It seems like your browser didn't download the required fonts. Please revise your security settings and try again.
Barracuda Web Application Firewall

Monitoring the Servers

  • Last updated on

Load balancing distributes requests to servers, sending subsequent requests from the same client to the same backend server. To prevent requests from being sent to an unresponsive server, the health of all backend servers must be monitored. The Barracuda Web Application Firewall monitors server health in three ways: by using In-Band, Out-of-Band, and Application Layer health checks. In-Band and Application Layer health checks can only change a server status to out-of-service from an online state, but Out-of-Band health checks, which perform periodic tests of all servers, allow a server state to change from out-of-service to online when the health checks succeed.

In-Band and Application Layer health checks are performed only if the parameter Enable OOB Health Checks is set to Yes for Out-of-Band health checks. This prevents servers from being marked out-of-service indefinitely. Disabling Out-of-Band health checks disables monitoring server health.

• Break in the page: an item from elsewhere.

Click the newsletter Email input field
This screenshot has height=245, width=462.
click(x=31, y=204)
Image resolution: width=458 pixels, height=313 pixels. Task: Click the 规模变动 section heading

For detailed configuration instructions, see the online help by clicking Edit for the server on the BASIC > Services page.

In-Band Health Checks

In-Band health checks monitor a server’s connections and response to user traffic. The In-Band health check policy specifies Layer 4 and Layer 7 error thresholds. The server connections and responses are monitored for errors. When error counts exceed configured thresholds, the server is marked as out-of-service.

Servers marked out-of-service no longer receive requests. Traffic is routed to other load-balanced servers if configured. When no healthy server is available to serve a request, an error response is sent to the client.

In-Band monitoring is enabled by default, and default parameters are provided. The settings can be modified if desired. In-Band monitoring is disabled if Out-of-Band health checks are disabled.

Out-of-Band Health Checks

The Barracuda Web Application Firewall also monitors server health by sending requests at configured intervals that are independent of incoming traffic. Out-of-Band health checks are performed in addition to user-traffic connections. The Out-of-Band health check parameters specify Layer 4 and Layer 7 server monitoring.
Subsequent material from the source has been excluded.